I think that the gist is that the median American voter -- like the median Motte poster -- is very willing to vote for Trump's anti-immigrant platform, but unlike the median Motte poster they are totally unwilling to tolerate the Pretti shooting as a natural consequence of enforcement actions. Of course, the Trump administration did not help itself by reflexively claiming that the shooting was justified instead of spinning it as a sad mistake.
Deveraux:
When he was posting this, the decision to pull the DHS forces out of Minneapolis was already made, but it would hardly have been surprising from his point of view. At the end of the day, the only political idea Trump truly believes from the bottom of his heart is that he should be president.

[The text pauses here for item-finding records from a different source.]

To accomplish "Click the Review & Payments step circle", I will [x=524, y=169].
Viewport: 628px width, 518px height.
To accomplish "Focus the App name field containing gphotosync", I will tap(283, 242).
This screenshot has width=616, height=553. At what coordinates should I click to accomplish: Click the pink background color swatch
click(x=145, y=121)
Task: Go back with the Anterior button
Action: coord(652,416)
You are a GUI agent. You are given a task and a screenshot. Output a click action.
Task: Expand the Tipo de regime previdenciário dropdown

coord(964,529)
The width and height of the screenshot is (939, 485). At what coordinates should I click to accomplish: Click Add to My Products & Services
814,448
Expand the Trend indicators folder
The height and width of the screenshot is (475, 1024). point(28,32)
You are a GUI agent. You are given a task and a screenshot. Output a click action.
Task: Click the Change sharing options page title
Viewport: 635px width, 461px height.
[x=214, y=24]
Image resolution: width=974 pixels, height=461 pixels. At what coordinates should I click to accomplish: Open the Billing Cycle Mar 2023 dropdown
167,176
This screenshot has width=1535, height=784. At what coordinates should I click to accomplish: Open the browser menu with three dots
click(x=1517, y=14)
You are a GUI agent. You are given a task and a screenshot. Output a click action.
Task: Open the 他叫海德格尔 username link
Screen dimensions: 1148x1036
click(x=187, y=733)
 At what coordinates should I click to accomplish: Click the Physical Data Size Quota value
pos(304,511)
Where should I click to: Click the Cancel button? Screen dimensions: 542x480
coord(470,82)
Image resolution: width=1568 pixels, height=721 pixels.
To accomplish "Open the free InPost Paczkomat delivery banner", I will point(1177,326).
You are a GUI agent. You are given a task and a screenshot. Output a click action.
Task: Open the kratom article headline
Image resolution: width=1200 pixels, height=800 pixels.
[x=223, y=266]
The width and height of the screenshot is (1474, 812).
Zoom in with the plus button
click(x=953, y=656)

Toughness on immigration (spouses excluded) so far was of instrumental value for him because it gained him a lot of support, but if it no longer delivers the votes for him, I expect him to change policy.
He is right about the 'horns of the dilemma' and non-violence. Another example of these kinds of protests is hunger strikes, employed effectively by British Suffragettes. If you Google this, AI will helpfully tell you the government's response was 'brutal.' I guess letting the poor girls die is the humane thing to do. Oh, wait!
Anyways, in case it is not obvious: 'nonviolence' as a strategy is simply part of using media as a political weapon. It is strange to call such an insurgency the 'weak side.' It is more accurate to call them 'militarily weak, but politically strong.'
The reason a person like this writes an ode to this strategy is because they know at a subconscious level that this particular weapon (sympathetic media) is wielded by their side.
He writes that non-violence, done properly is disruptive and unignorable. It seems to me that these qualities make it categorically similar to violence. Indeed, protesting is kind of like "political-violence," although I am using it here in a very nonstandard way. Gosh, I feel like one of those college kids who redefines words, saying "silence is violence."
Basically, the common sense idea that "violence is very bad, I wouldn't ever EVER do violence ever" is a left-adaptive meme because it means political power (=protesting, media control) wins, and the left has that.
Once we see these dynamics laid bare, why shouldn't someone like me just say, "I will judge actions based on their effects in the zero-sum power war: it matters not if you detonated a bomb and killed people, you are committing an un-ignorable act in the service of a side."
Agreed. Even in modern context without sympathetic media nonviolent protests are absolutely ineffective. Just a few examples, two from conservative and two from leftist side:
March for life/abortion clinics vigils. These were largely ineffective, in fact they led to oppressive laws where praying in a buffer zone around abortion clinics is punishable offense which in fact got some people arrested.
Antiglobalist protests in early 2000s in Seattle and other places. They did not achieve their goals, all the trade deals went as planned and in fact globalist agendas went through just fine. If anything meeting in places like Davos to embark upon Global regulations is even more popular than in the past.
Occupy Wallstreet was complete fiasco, a lot of ink was spent if it was sabotaged possibly by introducing woke as a new topic or what. Nevertheless this movement is dead in the water.
Tea Party and wave of protests for their policy died similarly to Occupy.
Abortion clinic protests were actually highly adaptive to their specific circumstances- local authorities that wanted to ban abortion but were prevented from doing so by their superiors. They reduced abortion access quite a bit without bloodshed.
Their success in blue states has been a lot more mixed, but they still kinda worked in mildly reducing abortion access instead of the counterfactual where a bunch of assassins and firebombers go to jail forever.